Copy exactly, no pictures: every line from the one that contains "Viewport: 1200px width, 675px" through the end of the entries below.

*** The input ***

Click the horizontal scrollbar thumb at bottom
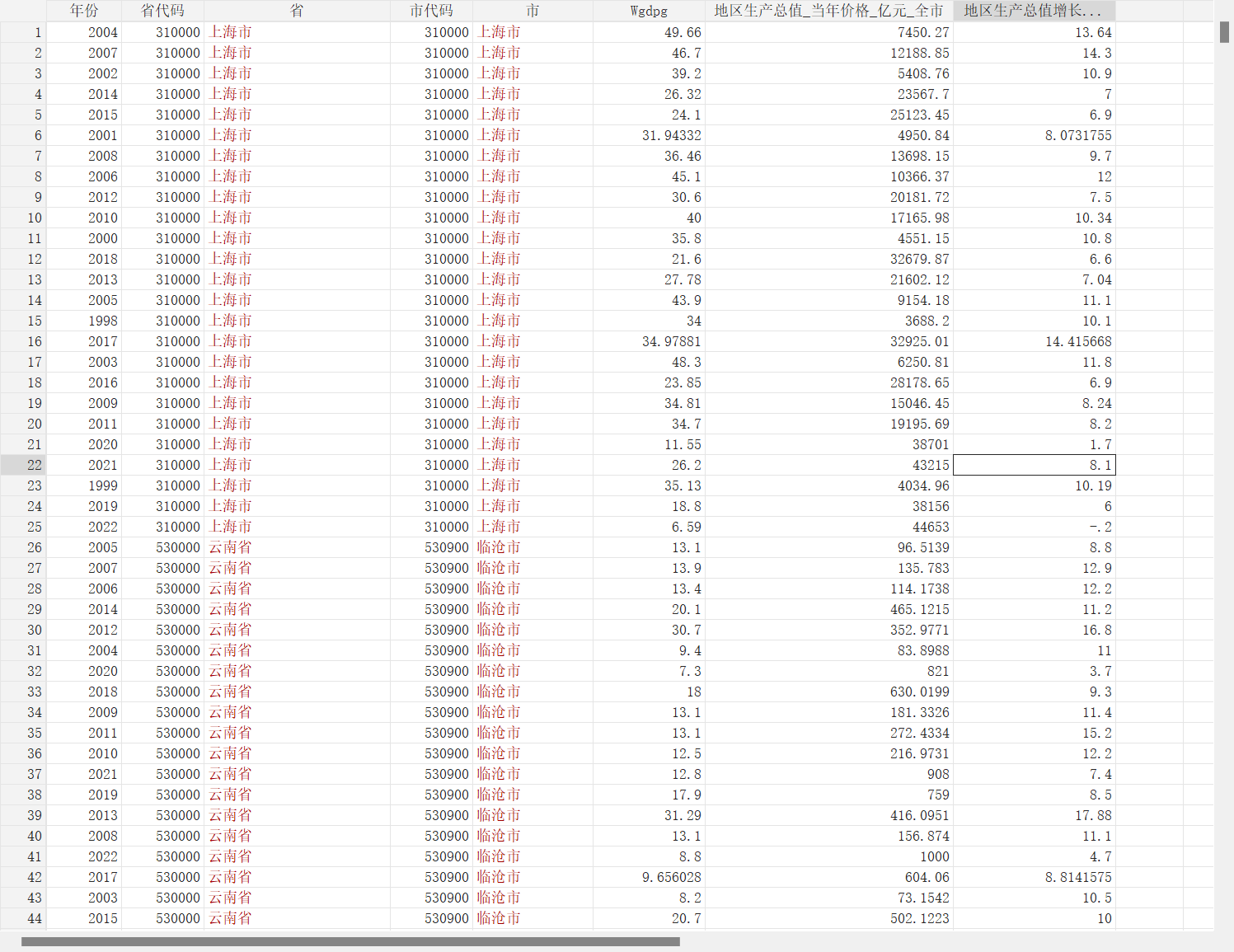 (x=350, y=941)
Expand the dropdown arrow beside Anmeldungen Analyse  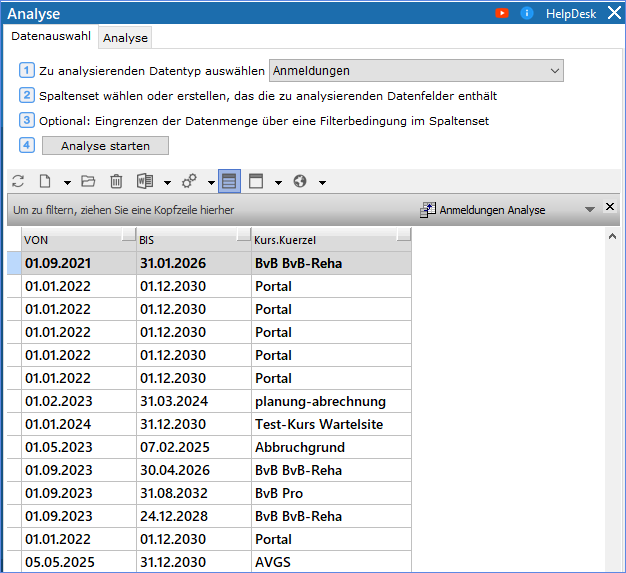(589, 210)
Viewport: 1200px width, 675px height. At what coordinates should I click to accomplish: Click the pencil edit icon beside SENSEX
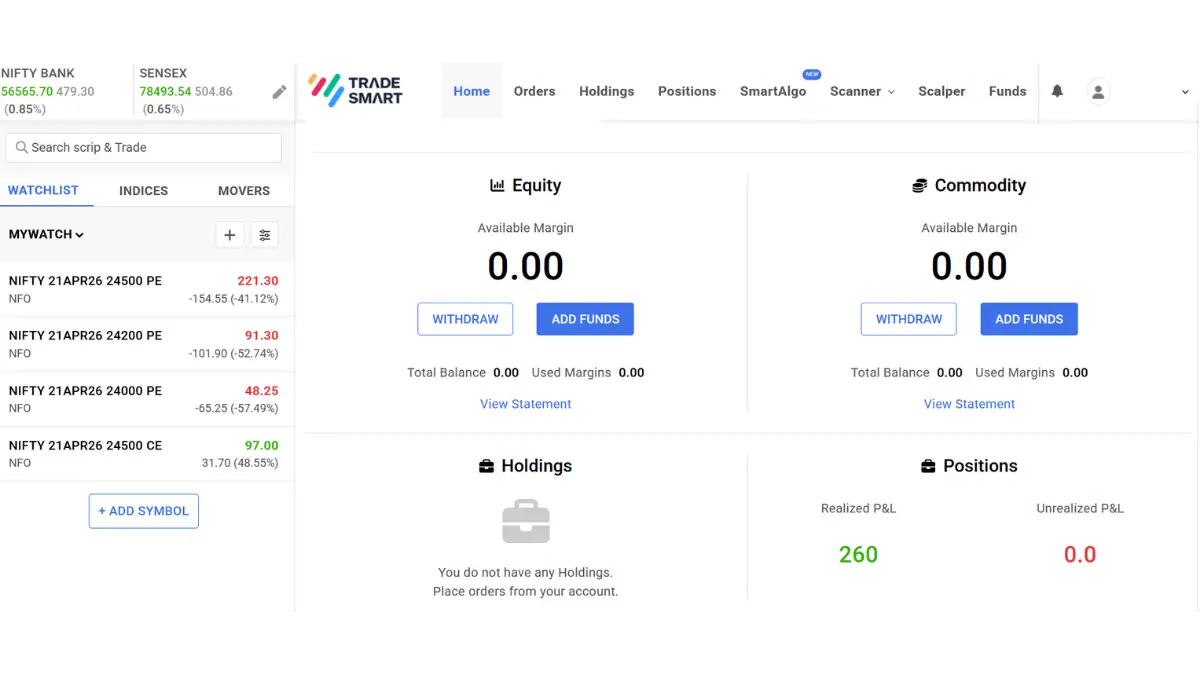click(279, 92)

*** End of The input ***

**Completed task:**
Viewport: 1200px width, 675px height. At what coordinates should I click to accomplish: Click the pencil edit icon beside SENSEX
click(279, 92)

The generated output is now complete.